While OpenCV's Cascade Classifiers are fast, they leave much to desire. That's where HOG comes in. But if you want to check out cascade classifiers, a java application for face recognition can be found [here](https://github.com/andre91998/JavaBasics/tree/master/FaceDetection).

### HOG algorithm:

<ul><li><strong>Step 1:</strong> Sample P positive samples from your training data of the object(s) you want to detect and extract HOG descriptors from these samples. </ul></li>

<ul><li><strong>Step 2:</strong> Sample N negative samples from a negative training set that does not contain any of the objects you want to detect and extract HOG descriptors from these samples as well. In practice N >> P.</ul></li>

<ul><li><strong>Step 3:</strong> Train a <strong>Linear Support Vector Machine</strong> on your positive and negative samples.</ul></li>

<ul><li><strong>Step 4:</strong> Apply <em>hard-negative mining</em>. For each image and each possible scale of each image in your negative training set, apply the sliding window technique and slide your window across the image. At each window compute your HOG descriptors and apply your classifier. If your classifier (incorrectly) classifies a given window as an object (and it will, there will absolutely be false-positives), record the feature vector associated with the false-positive patch along with the probability of the classification. </ul></li>

<ul><li><strong>Step 5:</strong> Take the false-positive samples found during the hard-negative mining stage, sort them by their confidence (i.e. probability) and re-train your classifier using these hard-negative samples. (Note: You can iteratively apply steps 4-5, but in practice one stage of hard-negative mining usually [not not always] tends to be enough.
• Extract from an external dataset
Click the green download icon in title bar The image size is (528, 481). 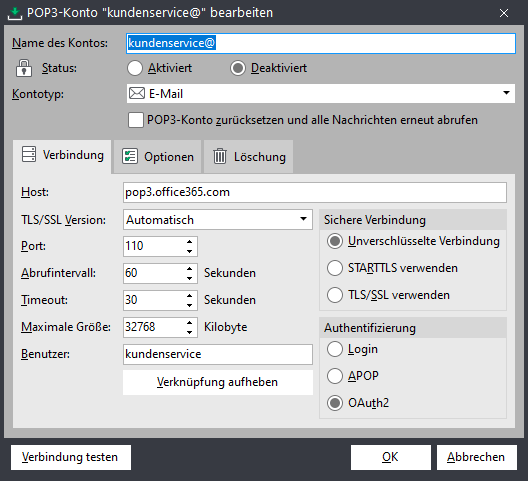pyautogui.click(x=14, y=13)
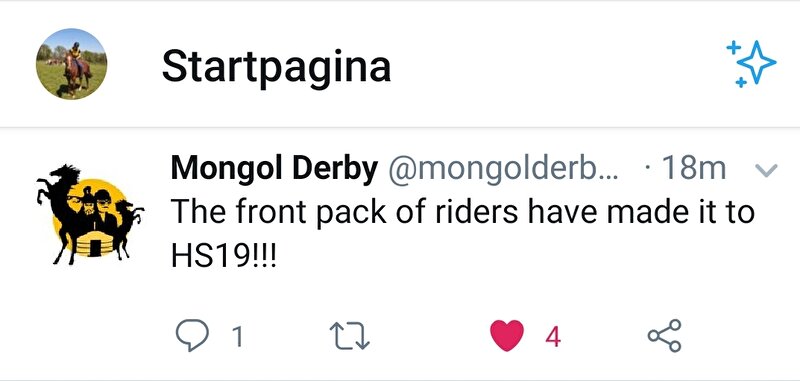This screenshot has width=800, height=381.
Task: Tap the sparkle top-tweets icon
Action: (x=751, y=64)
The gains in accuracy on subsequent runs of hard-negative mining tend to be minimal.)</ul></li>

<ul><li><strong>Step 6: </strong>Your classifier is now trained and can be applied to your test dataset.</ul></li>

## Linear Support Vector Machines (SVM)

SVMs are supervised learning models with associated learning algorithms that analyze data used for classification and regression analysis. More formally, a support-vector machine constructs a hyperplane or set of hyperplanes in a high- or infinite-dimensional space, which can be used for classification, regression, or other tasks like outliers detection.

In the **linear** case (ours), the goal is to find the *"maximum-margin hyperplane"* that divides the data points into their correct classes, which means we want the distance between the closest data point of each class to be maximized.

## Our Idea:

In this project, we use Pearson's Correlation Coeficient to evaluate how similar each frame is to the one before. This allowed us to establish criteria for dropping frames similiar to the previous, drastically lessening the amount of processing power needed (which in turn increased the speed of the algorithm).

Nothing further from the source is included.